_Input_:
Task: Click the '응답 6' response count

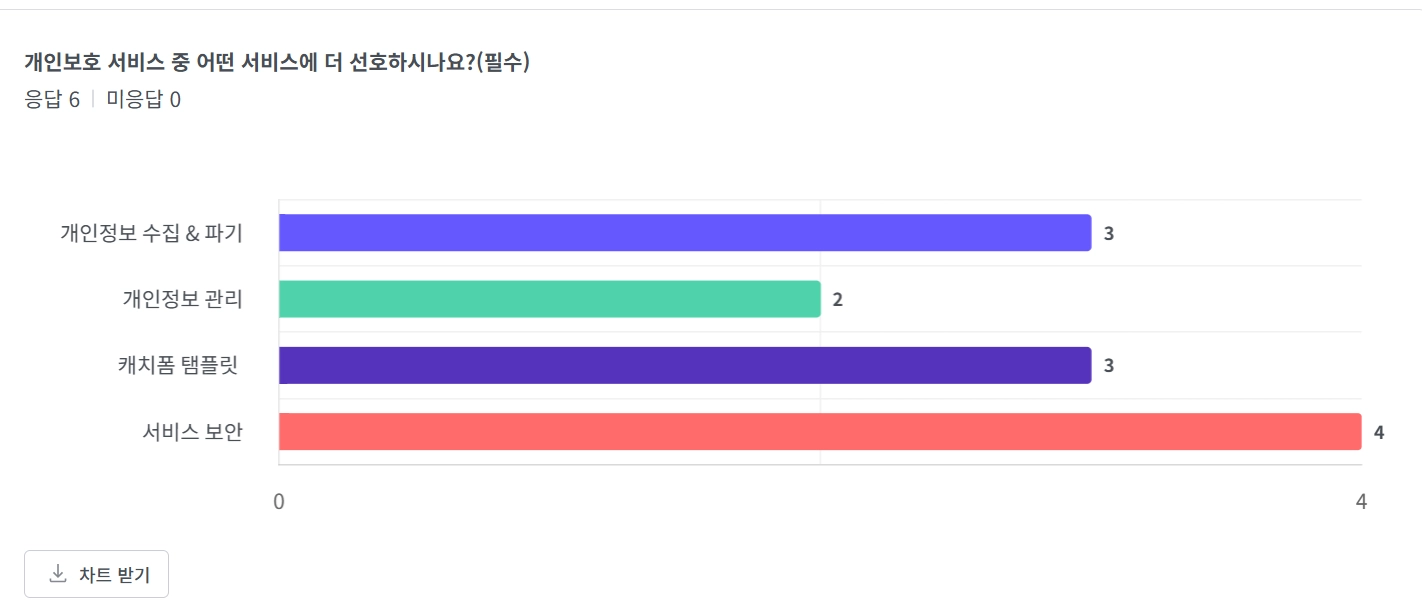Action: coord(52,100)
...
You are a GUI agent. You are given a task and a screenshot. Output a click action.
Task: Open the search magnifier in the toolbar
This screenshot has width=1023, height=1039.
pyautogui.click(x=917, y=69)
* * *
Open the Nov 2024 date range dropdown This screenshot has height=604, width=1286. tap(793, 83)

_Exercise requirements_: State how many lines of the listing above contain the string "screenshot", treating case as significant. Give only the number.

_Completed task_: 3